I find it a particularly “smart” ghost story because the characters are so intelligently conceived and the story is so deceivingly simple. Despite not having explicit backstories, we are fed enough information to empathize and identify with these characters. We then embark on a psychological rollercoaster of a journey, which forces us to confront the genuine possibility that the most terrifying horrors of all are ones that are committed by people.
You also mention the horror genre is not prevalent in theatre. What are the challenges of translating the horror genre to the stage, and how do you overcome them?
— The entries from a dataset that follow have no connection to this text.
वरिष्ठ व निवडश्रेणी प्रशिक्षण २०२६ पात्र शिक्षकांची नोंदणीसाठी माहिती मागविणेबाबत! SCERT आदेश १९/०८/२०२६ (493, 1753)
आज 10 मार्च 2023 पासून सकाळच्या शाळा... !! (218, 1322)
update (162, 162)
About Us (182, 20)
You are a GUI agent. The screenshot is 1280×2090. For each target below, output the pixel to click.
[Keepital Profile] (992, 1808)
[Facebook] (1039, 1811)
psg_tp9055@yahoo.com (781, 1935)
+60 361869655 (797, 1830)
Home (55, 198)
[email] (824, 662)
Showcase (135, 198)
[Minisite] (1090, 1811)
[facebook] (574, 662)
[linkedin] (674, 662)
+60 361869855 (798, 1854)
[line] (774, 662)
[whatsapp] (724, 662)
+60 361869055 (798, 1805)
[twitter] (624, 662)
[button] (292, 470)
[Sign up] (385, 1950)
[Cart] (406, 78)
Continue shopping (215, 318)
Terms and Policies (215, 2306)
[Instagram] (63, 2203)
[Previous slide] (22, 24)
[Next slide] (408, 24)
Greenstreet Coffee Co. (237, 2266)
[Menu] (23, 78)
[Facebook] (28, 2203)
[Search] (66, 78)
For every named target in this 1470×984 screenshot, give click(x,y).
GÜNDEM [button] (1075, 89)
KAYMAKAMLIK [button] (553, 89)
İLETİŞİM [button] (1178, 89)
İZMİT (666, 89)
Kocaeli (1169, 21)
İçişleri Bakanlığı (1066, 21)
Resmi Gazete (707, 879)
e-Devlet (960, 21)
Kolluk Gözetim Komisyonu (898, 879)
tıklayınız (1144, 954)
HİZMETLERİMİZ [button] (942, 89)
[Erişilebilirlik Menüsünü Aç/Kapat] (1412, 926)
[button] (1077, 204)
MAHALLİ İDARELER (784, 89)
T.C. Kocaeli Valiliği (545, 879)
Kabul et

The horror genre is particularly challenging to translate to the stage because, unlike its closest entertainment medium, film, you lose many of the tools that are traditionally used to scare an audience. There are no quick cuts or aggressive camera angles, and special effects can be somewhat limited on a smaller budget. Furthermore, the immediacy of theatre and the fact that it’s live already sometimes betrays a sense of artifice, which hinders the ability to scare people.
For horror to work onstage, we must instead work on evoking an arguably more difficult emotion: terror. For this particular staging, I focused on creating a sense of unease, dread, and the feeling that something is “off” from the get-go.
The design is an essential element in achieving this. The set, sound, and particularly the lighting, are all specifically designed to remove the audience’s sense of comfort and the familiar.
Furthermore, we are utilizing unconventional staging, alley style, to maintain a sense of claustrophobia and intimacy. This allows the audience to be right in the middle of the action and become part of the story themselves. I staged this play to seem like we are looking through the eyes of the Governess herself. My desire is for the audience to be haunted as much as she is.
We also worked on really delving into the more human-based, disturbing parts of the text and characters.
What do you hope audiences will walk away thinking about as they leave the theatre?
I hope the audience will walk away thinking about why this story is still so popular today, and why it still resonates with some people. I also hope that they leave the theatre debating whether the ghosts were real or not.